Sir Henry, or, as I prefer to call him, my lord, treated me with the sweetest kindness, and I went with him wherever it was possible for him to take me. At first my youthful waywardness and love of freedom—for that is inherent in our race—compelled him to restrain me by a string, which I sometimes pulled with such violence that my lord had to run; and on seeing us so amusing ourselves one morning, old Lord Grimthorpe, I think they called him, who was always full of good-natured chaff, cried out,—
“Halloa, Hawkins! What, has Jack made you his prisoner? Ha! ha! Hold him, Jack; don’t let him get away!”
Well, this went on for several weeks, what I think you call chaff, and at last I was allowed to go without the string. It happened that on the very first morning when I was thus given my liberty, whom should we meet but this same old Lord Grimthorpe.
“Halloa!” he cries again—“halloa, Hawkins! Does your keeper let you go without being attached to a string?”
“No, no,” says my lord—“no, no; Jack’s attached to me now.”
Thereupon dear old Grimthorpe, who loved a joke, laughed till his elbows rested on his knees as he stooped down.
“Well,” said he, “that’s good, Hawkins, very good indeed.”
On one occasion one of those country yokels who always met us at Assize towns, and got as close up to our javelin-men as they could, so that we could not only see them but indulge our other senses at the same time, seeing us get out of our carriage, said to another yokel, “I say, Bill, blarmed if the old bloke ain’t brought his dawg again—that there fox terrier—to go a-rattin’.”
I did not know what “rattin’” meant at that time, and did not learn it till we got to Warwick. I thought it was rude to call my lord a “bloke,” especially in his red robes; but did not quite know what “bloke” meant, for I had seen so little of mankind.
One morning before we opened the Commission at Warwick—I may as well come to it at once—my lord and I went for a walk along the road that leads over the bridge by Warwick Castle towards Leamington. There is a turning to a village which belonged to the old days, but does not seem now to belong to anything, and looks something like a rural watering-place, quiet and unexciting. We turned down this quiet road, and came alongside a beautiful little garden covered with flowers of all kinds.

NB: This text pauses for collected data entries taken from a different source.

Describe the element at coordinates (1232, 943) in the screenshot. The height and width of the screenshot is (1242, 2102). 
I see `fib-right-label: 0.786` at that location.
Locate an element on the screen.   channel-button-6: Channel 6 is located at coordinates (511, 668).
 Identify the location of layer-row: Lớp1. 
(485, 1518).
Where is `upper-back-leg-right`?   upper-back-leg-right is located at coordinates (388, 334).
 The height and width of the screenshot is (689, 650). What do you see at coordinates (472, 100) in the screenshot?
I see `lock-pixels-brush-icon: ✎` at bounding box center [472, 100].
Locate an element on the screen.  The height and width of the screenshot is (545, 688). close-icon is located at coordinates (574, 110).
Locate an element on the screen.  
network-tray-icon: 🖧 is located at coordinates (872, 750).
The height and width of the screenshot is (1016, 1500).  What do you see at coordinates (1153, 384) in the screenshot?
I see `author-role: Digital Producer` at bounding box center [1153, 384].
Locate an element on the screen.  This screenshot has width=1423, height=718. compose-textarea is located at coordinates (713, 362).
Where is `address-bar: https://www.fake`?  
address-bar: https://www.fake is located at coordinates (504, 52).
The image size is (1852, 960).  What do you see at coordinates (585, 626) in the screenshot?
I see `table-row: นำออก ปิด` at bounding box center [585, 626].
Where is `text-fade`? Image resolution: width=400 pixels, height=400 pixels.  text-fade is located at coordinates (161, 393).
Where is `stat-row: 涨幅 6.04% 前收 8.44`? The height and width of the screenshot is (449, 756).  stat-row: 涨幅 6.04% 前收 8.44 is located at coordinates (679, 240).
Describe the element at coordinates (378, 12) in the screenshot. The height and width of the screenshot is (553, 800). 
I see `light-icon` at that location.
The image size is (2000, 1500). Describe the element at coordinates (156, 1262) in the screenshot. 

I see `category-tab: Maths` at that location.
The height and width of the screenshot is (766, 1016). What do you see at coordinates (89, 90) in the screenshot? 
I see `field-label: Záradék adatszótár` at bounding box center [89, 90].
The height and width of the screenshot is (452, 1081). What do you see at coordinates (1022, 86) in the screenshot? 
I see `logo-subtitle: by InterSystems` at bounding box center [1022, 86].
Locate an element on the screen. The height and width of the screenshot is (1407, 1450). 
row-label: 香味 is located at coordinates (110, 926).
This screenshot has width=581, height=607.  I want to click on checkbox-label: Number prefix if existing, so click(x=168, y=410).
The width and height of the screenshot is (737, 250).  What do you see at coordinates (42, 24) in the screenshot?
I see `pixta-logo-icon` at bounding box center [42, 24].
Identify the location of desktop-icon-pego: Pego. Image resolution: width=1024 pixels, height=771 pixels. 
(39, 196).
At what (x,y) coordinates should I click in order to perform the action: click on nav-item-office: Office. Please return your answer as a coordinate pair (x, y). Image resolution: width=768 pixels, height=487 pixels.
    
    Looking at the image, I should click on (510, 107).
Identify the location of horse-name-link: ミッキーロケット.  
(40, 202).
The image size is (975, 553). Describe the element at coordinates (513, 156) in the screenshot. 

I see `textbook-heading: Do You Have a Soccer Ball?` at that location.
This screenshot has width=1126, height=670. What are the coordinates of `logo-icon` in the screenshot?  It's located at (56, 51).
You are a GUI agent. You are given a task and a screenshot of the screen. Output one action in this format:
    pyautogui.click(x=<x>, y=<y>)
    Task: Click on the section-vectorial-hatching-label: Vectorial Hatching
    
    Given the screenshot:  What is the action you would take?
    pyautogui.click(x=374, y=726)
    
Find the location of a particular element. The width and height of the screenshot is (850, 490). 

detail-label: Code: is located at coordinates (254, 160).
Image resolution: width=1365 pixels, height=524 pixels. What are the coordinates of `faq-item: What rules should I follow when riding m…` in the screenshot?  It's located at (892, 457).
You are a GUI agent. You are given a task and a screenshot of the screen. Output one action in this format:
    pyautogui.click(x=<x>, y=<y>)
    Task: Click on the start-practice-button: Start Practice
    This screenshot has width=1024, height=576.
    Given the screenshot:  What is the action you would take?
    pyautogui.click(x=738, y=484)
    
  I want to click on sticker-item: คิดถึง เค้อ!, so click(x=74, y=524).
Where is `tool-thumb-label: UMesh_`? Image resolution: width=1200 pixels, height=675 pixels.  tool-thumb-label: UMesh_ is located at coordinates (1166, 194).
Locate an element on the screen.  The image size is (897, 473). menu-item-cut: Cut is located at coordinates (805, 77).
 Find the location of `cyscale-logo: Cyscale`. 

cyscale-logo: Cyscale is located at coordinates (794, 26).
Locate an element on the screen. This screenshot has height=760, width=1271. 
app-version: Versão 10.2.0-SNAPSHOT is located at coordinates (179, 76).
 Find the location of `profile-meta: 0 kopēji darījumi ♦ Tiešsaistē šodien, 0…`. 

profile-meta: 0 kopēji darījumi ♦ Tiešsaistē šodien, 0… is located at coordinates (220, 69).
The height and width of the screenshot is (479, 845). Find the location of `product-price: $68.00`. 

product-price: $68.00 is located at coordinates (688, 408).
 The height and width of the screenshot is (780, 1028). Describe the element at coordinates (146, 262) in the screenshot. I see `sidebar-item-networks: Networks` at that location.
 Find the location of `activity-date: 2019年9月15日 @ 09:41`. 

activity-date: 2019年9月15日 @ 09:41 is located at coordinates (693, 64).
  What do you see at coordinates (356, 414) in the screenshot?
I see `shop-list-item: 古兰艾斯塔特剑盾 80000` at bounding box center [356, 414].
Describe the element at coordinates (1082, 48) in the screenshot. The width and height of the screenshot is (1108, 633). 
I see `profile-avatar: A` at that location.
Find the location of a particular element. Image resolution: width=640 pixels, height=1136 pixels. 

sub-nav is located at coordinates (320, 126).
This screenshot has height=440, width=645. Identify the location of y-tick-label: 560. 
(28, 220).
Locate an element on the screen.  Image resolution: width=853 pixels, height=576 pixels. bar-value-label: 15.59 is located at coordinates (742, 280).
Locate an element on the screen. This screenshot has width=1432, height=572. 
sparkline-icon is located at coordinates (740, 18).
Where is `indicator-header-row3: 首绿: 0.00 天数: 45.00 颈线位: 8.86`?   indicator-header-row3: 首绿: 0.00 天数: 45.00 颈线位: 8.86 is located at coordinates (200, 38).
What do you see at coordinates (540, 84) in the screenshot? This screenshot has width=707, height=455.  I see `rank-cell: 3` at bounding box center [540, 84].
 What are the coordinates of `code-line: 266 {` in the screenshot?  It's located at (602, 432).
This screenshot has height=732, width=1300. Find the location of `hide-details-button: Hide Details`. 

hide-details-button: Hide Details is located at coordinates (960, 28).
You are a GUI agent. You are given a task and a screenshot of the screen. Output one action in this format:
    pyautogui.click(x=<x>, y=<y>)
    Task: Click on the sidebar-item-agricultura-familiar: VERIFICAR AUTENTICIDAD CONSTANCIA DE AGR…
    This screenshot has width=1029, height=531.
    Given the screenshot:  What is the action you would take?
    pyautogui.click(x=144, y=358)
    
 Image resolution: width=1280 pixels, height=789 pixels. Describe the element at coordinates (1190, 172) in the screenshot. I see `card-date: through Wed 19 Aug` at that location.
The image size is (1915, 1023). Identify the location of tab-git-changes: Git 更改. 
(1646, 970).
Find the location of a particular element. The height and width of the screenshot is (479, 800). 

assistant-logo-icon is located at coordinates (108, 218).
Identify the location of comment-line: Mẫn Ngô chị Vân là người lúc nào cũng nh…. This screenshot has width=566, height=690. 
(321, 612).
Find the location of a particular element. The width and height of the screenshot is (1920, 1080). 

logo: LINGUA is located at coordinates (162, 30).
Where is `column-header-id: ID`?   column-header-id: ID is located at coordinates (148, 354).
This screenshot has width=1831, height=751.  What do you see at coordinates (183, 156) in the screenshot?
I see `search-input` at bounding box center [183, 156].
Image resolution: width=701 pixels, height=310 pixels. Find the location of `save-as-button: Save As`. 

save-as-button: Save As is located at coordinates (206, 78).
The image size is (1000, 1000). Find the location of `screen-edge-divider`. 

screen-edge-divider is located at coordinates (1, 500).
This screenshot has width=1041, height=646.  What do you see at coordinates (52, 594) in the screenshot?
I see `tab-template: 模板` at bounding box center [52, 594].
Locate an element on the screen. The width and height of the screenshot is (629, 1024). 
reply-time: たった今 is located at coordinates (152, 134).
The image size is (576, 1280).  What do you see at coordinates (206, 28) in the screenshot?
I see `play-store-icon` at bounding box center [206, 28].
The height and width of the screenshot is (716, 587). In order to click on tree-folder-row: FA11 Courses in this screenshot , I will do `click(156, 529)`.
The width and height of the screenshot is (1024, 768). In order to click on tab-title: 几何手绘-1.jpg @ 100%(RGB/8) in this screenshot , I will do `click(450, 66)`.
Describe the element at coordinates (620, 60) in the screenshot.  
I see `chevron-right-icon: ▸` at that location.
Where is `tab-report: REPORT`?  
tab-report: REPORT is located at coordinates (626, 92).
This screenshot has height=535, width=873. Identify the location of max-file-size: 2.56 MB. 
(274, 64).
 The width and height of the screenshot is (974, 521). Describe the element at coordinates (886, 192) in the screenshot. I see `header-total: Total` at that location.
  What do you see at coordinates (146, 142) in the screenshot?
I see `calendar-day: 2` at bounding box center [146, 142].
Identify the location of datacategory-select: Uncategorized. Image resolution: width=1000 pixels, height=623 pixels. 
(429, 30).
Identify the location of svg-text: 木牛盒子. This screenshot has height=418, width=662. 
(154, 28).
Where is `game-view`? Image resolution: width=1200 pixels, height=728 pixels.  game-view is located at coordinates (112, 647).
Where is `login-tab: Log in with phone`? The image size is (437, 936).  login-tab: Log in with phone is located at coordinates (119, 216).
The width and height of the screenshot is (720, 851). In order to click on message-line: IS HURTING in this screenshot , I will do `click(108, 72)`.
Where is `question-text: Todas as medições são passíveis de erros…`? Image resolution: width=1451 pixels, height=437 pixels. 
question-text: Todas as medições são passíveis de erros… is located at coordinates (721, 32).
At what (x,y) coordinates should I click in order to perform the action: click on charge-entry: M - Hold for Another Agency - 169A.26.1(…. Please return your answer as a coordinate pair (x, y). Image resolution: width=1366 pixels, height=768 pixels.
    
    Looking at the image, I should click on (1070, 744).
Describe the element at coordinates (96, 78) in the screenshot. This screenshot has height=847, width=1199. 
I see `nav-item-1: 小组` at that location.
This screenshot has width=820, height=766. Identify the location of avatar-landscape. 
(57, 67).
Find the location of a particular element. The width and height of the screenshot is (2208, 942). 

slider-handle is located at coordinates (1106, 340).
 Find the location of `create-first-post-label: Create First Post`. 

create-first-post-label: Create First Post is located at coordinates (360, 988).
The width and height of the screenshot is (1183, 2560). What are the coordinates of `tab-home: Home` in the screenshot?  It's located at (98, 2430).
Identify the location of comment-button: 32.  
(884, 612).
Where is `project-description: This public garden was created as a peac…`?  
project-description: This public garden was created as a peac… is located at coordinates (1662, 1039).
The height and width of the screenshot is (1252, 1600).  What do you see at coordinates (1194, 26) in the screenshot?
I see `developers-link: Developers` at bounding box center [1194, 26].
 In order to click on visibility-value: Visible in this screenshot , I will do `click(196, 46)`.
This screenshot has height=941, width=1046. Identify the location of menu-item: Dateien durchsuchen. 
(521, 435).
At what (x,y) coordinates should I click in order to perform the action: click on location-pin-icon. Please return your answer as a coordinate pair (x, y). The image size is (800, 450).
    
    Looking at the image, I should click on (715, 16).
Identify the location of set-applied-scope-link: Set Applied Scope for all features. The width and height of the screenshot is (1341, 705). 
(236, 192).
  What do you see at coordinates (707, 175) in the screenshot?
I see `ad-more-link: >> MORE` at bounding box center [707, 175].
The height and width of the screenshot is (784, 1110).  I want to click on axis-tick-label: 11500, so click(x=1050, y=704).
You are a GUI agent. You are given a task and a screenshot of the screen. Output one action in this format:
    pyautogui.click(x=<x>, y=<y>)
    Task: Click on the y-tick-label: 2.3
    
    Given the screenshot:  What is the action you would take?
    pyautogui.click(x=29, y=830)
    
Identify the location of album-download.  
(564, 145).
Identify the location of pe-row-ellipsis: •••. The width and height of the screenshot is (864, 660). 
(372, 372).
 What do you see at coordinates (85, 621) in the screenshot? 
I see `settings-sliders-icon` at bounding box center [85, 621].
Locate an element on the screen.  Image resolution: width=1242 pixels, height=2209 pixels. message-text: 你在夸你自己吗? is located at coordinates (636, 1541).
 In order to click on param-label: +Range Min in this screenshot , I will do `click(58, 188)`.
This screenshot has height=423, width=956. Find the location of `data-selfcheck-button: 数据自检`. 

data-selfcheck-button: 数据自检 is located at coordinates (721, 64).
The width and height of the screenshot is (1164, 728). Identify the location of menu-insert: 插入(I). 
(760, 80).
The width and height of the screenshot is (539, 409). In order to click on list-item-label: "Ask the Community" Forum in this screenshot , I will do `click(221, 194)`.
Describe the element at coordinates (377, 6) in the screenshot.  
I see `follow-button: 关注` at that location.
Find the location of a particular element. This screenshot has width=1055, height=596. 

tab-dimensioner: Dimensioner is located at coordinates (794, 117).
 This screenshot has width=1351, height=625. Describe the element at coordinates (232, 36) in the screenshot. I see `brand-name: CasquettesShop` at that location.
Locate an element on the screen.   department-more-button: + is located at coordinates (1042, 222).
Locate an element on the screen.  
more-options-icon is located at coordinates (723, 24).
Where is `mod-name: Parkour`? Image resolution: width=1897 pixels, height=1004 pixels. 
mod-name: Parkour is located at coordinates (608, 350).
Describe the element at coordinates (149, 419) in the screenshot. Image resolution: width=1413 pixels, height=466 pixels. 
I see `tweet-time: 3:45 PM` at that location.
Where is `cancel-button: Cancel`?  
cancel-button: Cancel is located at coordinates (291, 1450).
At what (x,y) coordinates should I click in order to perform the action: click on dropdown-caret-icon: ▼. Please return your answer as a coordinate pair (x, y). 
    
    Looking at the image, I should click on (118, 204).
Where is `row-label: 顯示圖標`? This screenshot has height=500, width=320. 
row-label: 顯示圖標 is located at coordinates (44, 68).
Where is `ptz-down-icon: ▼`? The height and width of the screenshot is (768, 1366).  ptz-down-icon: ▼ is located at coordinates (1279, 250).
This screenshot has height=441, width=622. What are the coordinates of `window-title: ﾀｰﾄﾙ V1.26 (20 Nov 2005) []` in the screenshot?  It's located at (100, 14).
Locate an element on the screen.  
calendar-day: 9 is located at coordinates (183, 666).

I had occasion afterwards to learn whom they belonged to; but I will tell you before we go further, so as to make the situation intelligible. He was a countryman who used to make it his boast that he never had a day’s schooling in his life (so that he ought to have been leader of the most ignorant classes), and this made him the independent man he was towards his betters. Then my Lady Warwick used to take notice of him, and this also gave him another lift in his own estimation. He learnt to read in the long run, for he really had a good deal of native talent for a man, and set himself up for a politician and a something they call a philosopher, which any man can be with a pint pot in front of him, I am told, especially at a village alehouse.